[Numpy-discussion] (no subject)
carl.canuck.official at gmail.com
Tue Sep 3 22:04:13 EDT 2013
Brilliant! Many thanks... I think this is exactly what I need, I owe you
a beer (or other beverage of your choice).
I'm now going to lock myself in the basement until I can work out an
implementation of this for my use-case :)
On Tue, Sep 3, 2013 at 9:05 PM, Cera, Tim <tim at cerazone.net> wrote:
> > I am trying to take the rfft of a numpy array, like this:
> >>>> my_rfft = numpy.fft.rfft(my_numpy_array)

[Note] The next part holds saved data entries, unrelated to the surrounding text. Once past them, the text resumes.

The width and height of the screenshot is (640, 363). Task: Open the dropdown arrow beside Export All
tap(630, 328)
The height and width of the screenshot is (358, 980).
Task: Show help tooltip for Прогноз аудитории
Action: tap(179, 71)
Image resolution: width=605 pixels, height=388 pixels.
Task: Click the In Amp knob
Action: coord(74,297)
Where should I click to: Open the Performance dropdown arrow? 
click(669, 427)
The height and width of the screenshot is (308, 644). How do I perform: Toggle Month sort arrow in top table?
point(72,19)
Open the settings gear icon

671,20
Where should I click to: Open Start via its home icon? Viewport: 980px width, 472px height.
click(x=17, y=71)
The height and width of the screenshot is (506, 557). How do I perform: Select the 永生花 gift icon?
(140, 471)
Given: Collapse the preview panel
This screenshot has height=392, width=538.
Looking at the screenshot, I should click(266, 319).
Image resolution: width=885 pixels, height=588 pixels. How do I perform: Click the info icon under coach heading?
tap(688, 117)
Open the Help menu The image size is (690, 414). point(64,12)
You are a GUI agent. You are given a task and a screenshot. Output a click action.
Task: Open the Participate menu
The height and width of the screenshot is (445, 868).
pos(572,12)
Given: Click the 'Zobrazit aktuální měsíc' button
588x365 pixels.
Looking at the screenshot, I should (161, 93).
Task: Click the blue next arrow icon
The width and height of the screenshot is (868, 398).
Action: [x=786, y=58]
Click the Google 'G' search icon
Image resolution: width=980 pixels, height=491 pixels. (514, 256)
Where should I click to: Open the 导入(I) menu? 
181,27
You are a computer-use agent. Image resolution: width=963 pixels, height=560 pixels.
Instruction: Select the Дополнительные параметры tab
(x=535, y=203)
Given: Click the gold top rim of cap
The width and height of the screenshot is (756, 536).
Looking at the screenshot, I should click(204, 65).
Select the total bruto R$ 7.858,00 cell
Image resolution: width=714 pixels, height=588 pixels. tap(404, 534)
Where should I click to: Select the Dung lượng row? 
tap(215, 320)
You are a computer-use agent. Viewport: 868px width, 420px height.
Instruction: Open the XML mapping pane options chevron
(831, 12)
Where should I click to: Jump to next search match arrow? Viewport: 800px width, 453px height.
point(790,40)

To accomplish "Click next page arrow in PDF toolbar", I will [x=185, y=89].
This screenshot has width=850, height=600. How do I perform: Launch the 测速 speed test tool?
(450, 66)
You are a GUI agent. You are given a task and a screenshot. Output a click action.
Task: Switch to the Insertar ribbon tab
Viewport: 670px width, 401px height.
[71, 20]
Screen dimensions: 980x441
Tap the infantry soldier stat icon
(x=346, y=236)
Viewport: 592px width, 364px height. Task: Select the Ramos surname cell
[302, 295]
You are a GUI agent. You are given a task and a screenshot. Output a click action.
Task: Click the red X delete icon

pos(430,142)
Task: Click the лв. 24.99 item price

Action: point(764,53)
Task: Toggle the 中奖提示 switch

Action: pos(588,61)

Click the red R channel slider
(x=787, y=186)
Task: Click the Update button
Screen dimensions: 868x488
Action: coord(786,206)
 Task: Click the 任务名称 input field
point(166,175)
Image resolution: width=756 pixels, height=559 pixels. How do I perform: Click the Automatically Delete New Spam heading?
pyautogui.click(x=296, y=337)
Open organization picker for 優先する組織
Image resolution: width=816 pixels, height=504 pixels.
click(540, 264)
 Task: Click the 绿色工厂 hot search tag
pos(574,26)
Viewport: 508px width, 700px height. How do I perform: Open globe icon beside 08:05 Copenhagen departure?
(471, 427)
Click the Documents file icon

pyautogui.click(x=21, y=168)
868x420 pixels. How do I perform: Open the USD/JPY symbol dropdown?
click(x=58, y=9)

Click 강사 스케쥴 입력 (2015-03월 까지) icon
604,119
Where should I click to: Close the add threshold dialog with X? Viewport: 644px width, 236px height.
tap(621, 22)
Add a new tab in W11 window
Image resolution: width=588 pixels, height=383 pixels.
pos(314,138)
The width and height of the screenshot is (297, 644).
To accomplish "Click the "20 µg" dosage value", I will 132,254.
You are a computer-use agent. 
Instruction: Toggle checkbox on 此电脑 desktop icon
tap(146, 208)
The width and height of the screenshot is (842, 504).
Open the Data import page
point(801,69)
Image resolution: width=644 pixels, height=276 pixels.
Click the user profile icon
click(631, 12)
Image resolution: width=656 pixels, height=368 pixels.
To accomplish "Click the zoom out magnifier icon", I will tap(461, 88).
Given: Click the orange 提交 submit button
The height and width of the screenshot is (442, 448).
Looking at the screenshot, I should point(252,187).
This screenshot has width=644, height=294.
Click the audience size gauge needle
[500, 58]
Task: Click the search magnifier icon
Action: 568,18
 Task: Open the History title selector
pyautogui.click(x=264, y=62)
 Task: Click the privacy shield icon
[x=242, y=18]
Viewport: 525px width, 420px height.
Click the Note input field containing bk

> > and replace the amplitudes that can be obtained with:
> >>>> my_amplitudes = numpy.abs(my_rfft)
> > with amplitudes from an arbitrary numpy array's rFFT, which is to then be
> > converted back using numpy.fft.irfft . Alternately, some future plans
> > involve having to modify individual array element amplitudes directly
> > on other parameters. I would think that modifying and re-synthesizing
> > signals using FFT is a fairly common use-case, but my attempts at
> > example code have been fruitless.
> I have FFT transform filter in my tidal analysis package. See
> for a comparison and short description.
> See my function below. My earlier self made some poor variable name
> choices. The 'low_bound' variable is actually where frequencies
> greater are set to zero ('factor[freq > low_bound] = 0.0'), then
> factor is ramped from 0 at 'low_bound' to 1 at 'high_bound'. To
> filter out tidal signals if your water elevations are hourly then
> 'low_bound' = 1/30.0 and 'high_bound' = 1/40.0. Having this gradual
> change in the frequency domain rather than an abrupt change makes a
> better filter.
> def fft_lowpass(nelevation, low_bound, high_bound):
> """ Performs a low pass filter on the nelevation series.
> low_bound and high_bound specifies the boundary of the filter.
> import numpy.fft as F
> if len(nelevation) % 2:
> result = F.rfft(nelevation, len(nelevation))
> result = F.rfft(nelevation)
> freq = F.fftfreq(len(nelevation))[:len(nelevation)/2]
> factor = np.ones_like(result)
> factor[freq > low_bound] = 0.0
> sl = np.logical_and(high_bound < freq, freq < low_bound)
> a = factor[sl]
> # Create float array of required length and reverse
> a = np.arange(len(a) + 2).astype(float)[::-1]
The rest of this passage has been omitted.